In the new musical MANIFESTO: The Diaghilev Project (which, incidentally, I directed at the Robert Moss Theatre in New York in 2018), the Grand Tour sequence was central, culminating in the meeting of awkward 18-year old Sergei with Michelangelo's "David", symbol of the Renaissance, and of Florence. Thanks to the ingenious writing of Nathan Wright, the exhilarating music of electro-pop composer and classical pianist Dustin Gledhill, and the sensual choreography of Brad Landers, we breathlessly watch Diaghilev's (Marc Sinoway) revelatory contact with Renaissance -literally, since the ideal sculpture is embodied on stage by Deon Releford-Lee.

"MANIFESTO" attempts to answer the question "How do you live your life according to your ideals?". Diaghilev fought hard to remain faithful to his doctrine -a lover of Beauty till the end.

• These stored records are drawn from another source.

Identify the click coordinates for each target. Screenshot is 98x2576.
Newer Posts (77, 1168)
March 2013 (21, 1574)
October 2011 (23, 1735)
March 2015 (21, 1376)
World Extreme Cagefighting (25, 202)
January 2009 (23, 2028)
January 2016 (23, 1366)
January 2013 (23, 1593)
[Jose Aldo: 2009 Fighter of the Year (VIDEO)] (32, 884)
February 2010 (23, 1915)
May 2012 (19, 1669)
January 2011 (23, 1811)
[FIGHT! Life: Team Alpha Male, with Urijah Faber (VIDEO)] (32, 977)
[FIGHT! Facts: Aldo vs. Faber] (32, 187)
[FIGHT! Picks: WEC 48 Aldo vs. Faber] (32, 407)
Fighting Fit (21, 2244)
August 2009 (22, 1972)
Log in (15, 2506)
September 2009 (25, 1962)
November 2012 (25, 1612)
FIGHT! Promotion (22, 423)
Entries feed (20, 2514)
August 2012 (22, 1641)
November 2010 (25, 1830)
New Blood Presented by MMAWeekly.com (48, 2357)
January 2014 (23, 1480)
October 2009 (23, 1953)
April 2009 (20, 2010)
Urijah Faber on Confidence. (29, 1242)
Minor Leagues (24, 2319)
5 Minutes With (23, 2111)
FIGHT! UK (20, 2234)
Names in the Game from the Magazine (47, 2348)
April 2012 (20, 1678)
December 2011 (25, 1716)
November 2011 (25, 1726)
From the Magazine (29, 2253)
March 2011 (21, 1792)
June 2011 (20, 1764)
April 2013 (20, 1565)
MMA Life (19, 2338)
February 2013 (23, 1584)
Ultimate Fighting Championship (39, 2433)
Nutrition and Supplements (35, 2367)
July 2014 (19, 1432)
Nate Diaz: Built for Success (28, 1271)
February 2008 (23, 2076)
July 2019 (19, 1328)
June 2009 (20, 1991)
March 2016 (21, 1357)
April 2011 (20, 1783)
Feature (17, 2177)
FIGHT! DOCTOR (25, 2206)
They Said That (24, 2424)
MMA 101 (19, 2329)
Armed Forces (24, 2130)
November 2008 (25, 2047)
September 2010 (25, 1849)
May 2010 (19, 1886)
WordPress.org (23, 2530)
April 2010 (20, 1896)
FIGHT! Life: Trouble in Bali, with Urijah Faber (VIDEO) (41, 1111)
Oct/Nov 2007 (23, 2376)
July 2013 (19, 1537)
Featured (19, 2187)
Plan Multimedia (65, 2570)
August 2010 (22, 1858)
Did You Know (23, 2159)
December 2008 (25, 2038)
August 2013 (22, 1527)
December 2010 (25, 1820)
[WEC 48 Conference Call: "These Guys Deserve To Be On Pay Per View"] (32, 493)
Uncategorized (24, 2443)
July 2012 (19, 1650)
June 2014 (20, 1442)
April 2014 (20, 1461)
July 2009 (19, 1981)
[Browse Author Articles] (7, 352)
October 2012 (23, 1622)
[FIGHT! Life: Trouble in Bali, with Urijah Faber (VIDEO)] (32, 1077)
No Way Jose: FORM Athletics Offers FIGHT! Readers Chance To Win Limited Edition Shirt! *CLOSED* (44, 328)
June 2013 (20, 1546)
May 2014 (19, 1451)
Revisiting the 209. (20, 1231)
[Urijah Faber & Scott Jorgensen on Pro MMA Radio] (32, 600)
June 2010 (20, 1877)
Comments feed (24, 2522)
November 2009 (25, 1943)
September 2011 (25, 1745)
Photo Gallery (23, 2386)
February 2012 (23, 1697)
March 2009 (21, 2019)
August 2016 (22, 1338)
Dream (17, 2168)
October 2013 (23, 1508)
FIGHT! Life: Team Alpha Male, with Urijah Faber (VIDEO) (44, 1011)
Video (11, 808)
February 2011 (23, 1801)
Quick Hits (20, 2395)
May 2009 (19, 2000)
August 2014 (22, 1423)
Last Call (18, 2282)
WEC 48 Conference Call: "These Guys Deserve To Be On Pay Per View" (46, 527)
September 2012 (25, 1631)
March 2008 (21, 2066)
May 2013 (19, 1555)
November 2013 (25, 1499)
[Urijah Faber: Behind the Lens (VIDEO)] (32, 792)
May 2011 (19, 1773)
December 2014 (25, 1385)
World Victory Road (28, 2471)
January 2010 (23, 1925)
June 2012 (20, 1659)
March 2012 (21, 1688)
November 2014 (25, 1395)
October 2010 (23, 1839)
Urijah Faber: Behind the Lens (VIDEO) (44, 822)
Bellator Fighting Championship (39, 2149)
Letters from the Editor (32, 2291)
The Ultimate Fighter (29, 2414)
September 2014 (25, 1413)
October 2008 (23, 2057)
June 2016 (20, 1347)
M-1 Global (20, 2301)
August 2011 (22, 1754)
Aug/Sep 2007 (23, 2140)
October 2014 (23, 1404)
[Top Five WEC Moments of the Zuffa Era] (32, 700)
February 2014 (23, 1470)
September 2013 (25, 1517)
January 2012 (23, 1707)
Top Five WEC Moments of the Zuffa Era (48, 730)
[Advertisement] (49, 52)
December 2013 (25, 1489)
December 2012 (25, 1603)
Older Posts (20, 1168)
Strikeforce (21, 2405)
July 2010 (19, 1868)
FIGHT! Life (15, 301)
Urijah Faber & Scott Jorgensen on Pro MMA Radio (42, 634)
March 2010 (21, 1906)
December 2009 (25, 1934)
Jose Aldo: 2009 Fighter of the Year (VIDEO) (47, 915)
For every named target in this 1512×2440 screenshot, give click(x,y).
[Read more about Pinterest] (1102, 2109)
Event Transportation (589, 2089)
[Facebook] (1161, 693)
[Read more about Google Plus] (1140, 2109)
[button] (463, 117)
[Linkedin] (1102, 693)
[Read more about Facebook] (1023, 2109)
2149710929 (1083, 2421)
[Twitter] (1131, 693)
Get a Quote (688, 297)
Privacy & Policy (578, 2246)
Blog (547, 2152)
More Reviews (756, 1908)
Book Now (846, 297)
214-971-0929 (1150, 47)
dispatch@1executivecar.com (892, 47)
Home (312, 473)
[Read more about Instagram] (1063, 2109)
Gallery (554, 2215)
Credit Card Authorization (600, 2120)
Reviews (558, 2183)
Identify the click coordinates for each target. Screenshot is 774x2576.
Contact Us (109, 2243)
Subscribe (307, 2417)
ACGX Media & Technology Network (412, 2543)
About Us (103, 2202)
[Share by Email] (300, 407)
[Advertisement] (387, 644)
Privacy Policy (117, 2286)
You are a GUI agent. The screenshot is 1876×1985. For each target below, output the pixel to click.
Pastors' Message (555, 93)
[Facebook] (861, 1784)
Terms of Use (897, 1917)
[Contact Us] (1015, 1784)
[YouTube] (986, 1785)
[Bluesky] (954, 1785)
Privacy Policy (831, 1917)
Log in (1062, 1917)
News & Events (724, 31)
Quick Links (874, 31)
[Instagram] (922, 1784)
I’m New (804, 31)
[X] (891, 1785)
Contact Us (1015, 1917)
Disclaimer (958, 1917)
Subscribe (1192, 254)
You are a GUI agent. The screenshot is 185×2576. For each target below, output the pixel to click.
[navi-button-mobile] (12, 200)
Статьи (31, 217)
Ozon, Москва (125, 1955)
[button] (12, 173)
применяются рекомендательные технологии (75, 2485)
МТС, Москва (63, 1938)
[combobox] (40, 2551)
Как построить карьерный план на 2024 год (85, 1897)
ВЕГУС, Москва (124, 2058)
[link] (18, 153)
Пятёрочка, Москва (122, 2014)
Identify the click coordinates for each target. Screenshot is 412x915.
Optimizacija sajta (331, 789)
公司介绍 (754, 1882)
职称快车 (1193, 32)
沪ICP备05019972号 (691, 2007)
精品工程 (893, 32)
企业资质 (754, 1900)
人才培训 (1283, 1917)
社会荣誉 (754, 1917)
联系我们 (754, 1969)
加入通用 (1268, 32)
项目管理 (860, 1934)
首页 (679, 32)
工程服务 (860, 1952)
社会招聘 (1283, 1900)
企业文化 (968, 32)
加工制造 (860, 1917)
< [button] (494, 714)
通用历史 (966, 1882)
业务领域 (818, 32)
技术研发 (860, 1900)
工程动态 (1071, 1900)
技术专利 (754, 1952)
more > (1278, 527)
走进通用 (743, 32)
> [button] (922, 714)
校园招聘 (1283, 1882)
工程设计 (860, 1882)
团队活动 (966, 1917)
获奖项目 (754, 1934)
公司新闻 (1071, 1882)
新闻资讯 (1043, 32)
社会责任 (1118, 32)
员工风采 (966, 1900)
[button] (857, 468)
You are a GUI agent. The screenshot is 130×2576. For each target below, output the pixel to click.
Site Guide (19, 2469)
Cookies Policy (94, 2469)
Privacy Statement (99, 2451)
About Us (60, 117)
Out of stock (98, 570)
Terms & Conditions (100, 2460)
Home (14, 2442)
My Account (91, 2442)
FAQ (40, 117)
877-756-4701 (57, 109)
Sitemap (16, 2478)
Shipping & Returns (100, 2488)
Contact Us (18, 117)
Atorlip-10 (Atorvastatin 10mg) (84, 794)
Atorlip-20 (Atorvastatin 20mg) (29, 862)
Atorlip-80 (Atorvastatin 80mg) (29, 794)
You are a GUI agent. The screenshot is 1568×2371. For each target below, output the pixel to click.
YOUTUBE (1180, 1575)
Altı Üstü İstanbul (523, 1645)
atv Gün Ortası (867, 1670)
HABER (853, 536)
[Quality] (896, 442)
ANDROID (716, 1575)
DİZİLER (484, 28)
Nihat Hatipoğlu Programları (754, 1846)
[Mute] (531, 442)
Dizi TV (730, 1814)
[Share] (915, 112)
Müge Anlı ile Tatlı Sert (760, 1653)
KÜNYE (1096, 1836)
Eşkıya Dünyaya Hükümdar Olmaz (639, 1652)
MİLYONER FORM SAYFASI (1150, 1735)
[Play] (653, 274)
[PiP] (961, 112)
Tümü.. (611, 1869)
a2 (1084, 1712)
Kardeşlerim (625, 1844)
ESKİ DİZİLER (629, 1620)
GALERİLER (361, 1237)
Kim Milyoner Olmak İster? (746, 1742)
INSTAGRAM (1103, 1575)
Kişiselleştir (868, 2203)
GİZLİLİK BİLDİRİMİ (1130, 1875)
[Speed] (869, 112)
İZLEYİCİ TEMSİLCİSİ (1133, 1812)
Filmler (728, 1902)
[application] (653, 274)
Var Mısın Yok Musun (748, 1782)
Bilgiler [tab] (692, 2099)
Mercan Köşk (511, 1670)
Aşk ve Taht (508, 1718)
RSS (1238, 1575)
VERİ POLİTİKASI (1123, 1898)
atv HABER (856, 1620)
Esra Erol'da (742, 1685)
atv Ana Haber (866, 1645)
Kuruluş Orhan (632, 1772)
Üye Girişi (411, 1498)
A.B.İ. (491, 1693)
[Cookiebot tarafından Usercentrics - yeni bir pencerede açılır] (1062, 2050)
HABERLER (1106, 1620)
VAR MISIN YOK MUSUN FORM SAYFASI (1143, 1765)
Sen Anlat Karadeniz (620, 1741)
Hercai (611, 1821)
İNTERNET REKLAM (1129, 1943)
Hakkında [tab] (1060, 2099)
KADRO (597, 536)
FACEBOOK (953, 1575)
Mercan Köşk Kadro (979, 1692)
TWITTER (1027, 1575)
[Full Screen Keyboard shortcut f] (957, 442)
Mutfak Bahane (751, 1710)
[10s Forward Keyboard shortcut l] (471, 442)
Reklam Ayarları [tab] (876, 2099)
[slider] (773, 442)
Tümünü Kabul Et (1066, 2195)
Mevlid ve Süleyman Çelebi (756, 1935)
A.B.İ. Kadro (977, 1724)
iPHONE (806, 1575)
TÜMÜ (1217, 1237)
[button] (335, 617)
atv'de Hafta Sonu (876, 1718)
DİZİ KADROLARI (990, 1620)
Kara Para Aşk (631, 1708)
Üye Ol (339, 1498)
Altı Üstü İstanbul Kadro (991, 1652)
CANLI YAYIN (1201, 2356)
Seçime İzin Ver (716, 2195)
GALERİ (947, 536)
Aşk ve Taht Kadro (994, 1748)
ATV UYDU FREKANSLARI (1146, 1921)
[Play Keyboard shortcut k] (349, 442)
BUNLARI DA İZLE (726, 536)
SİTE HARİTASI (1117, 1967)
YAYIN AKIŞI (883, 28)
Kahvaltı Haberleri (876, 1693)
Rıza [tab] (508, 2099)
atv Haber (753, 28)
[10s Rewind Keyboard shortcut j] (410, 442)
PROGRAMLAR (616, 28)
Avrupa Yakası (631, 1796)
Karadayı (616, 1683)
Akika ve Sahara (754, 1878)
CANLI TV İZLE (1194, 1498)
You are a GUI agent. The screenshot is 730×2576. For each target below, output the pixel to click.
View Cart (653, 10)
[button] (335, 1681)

This is actually the narrative vehicle of the play itself, since the visionary impresario's life unfolds through the voices and the bodies of his eight lovers.

Impossible by now for me to separate “David” (therefore Florence) from "MANIFESTO", and, as I'm wondering "are we what we see or do we see what we are?", I arrive at the Palazzo Strozzi. I enter the shady, atmospheric ground floor and I look up at the immensely tall floors of the bankers' dynasty former palace. A barely heard other-worldly music draws me toward the center: in the atrium an AI (Artificial Intelligence) visual art installation turns out the be the closest I have ever come to a hallucinatory artistic experience. On a 27-by-18-feet LED wall, emerging colors -something between lava and powder- explode and melt into hypnotic combinations, like tongues that devour you and uplift you. The sense of time is shuttered in the bursting powders, and I turn into a pillar of salt. No surprise when we find out that Turkish media artist Refik Anadol's work is titled “Machine Hallucinations – Renaissance Dreams”. Maybe the 1890 young pioneer who was aspiring to become a musician is floating somewhere in the air, attracted by the feast of color.

This essay first appeared in Greek in the TA NEA newspaper (in print and online) on July 22, 2022.

It was reproduced by HellasJournal.com.

Το κείμενο αυτό πρωτοδημοσιεύτηκε στην εφημερίδα ΤΑ ΝΕΑ (έντυπη και ηλεκτρονική έκδοση) στις 22 Ιουλίου 2022.

Αναδημοσιεύτηκε από το HellasJournal.com.